COMMITTED TO KEEPING Tunisian works available in Tunisia, Yamen Manai has hitherto published with Éditions Elyzad. Now, Amazon Crossing and award-winning translator Lara Vergnaud have brought The Ardent Swarm from the French into English, and we can only hope that Manai’s other novels will follow.
Opening with “The Bee” from the Quran, The Ardent Swarm takes place in the fictional mountain village of Nawa, North Africa. We meet and quickly fall in love with the humble Sidi, a beekeeper devoted to the safety and prosperity of “his girls,” the honeybee hive he has grown and lovingly tends. A foreign threat has appeared, however. Unknown to importers, an aggressive species of hornets has stowed away in their cargo, goods that provide the link to the other component of Manai’s story.

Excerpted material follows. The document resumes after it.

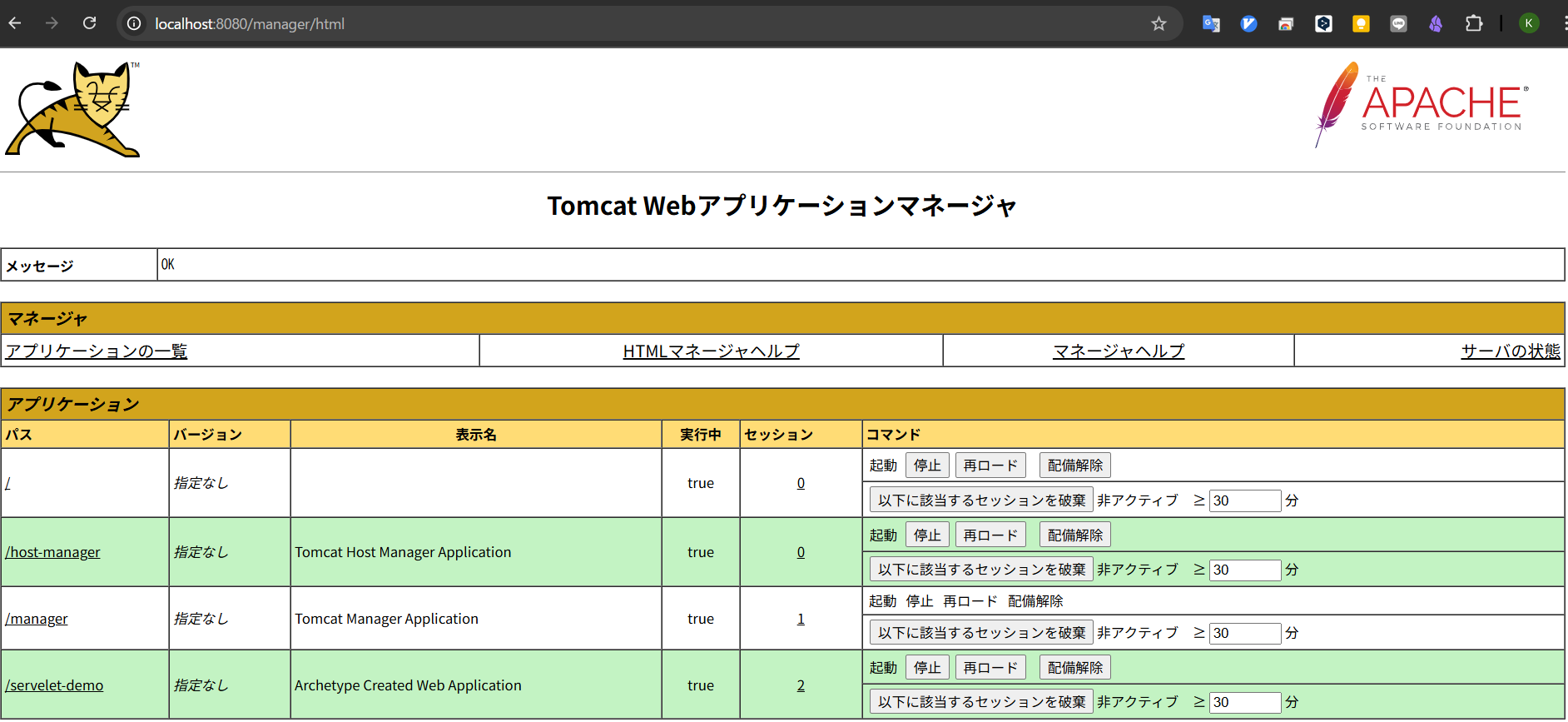1568x722 pixels.
Task: Go back using the browser back arrow
Action: point(15,23)
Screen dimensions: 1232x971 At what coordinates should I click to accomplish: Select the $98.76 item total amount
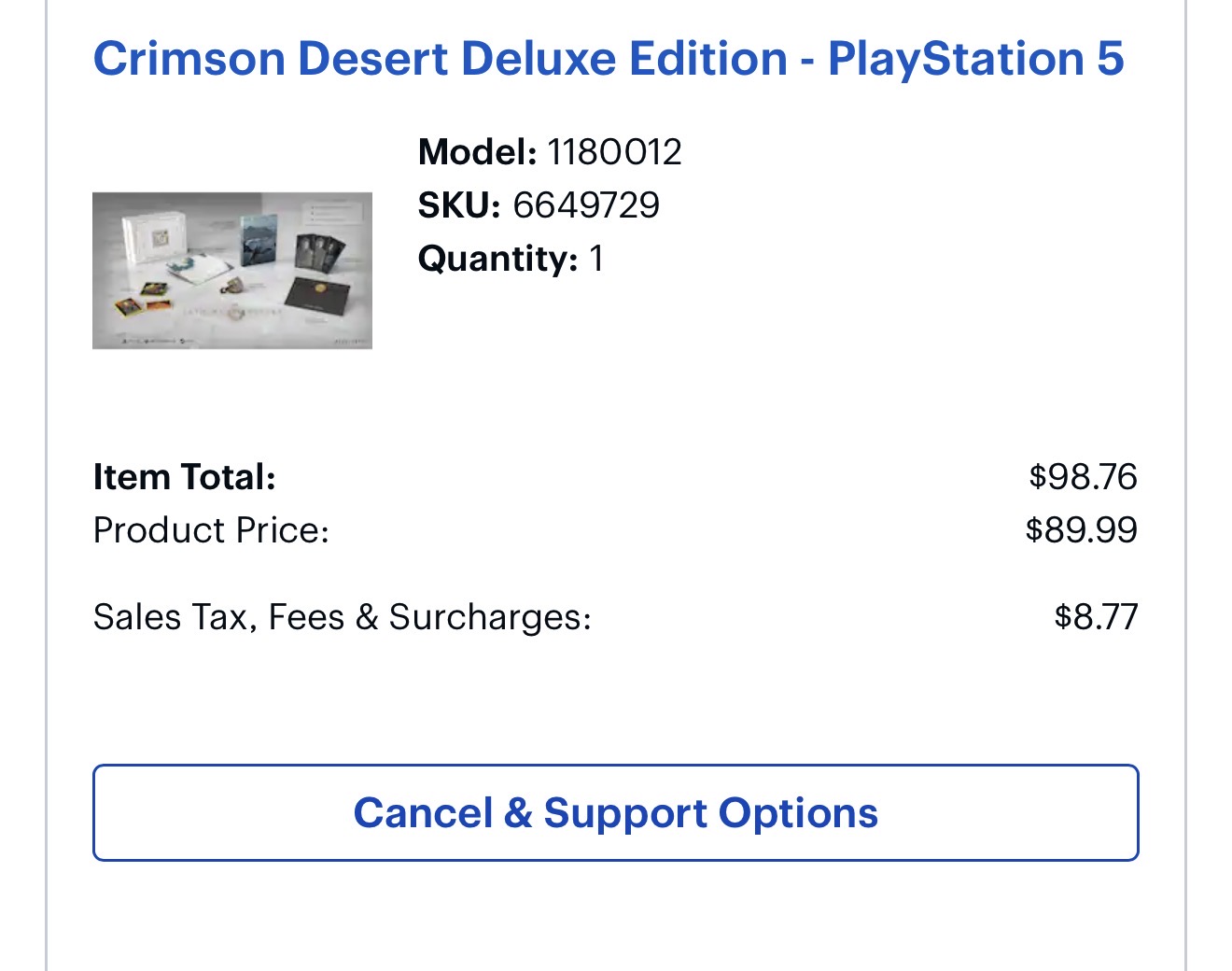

The country is in transition with its first democratic election on the horizon. Soldiers patrol the road from Nawa as the villagers make their way to the city to sell their meager harvest. A party of fundamentalists comes to solicit votes from the people, who would be wise to “beware Greeks bearing gifts.” The campaigners arrive with cargo crates full of food, blankets, and other luxuries as a preview of their platform and tell the people to simply “vote for the Pigeon on the ballot,” since most of the Nawa residents are unable to read and write. Shaw’s Major Barbara comes to mind: “It is cheap work converting starving men with a Bible in one hand and a slice of bread in the other.”
On the day of the election, Sidi is in the mountains trying to save his girls from the hornets who have left their crate, multiplied, and begun their offense. Sidi and his companion, the gentle-eyed donkey, Staka, will face not only the hornets in the mountains but the soldiers on the road in pursuit of safety and peace.
Parable, allegory, oral tradition—call it what you will, The Ardent Swarm in its English translation is simply a beautiful story. The contrast between sociopolitical constructs and nature’s designs provides commentary but also creates an engaging sense of pathos. The partnership between Manai and Vergnaud is equally brilliant. Touching and memorable, this is a work not to be missed.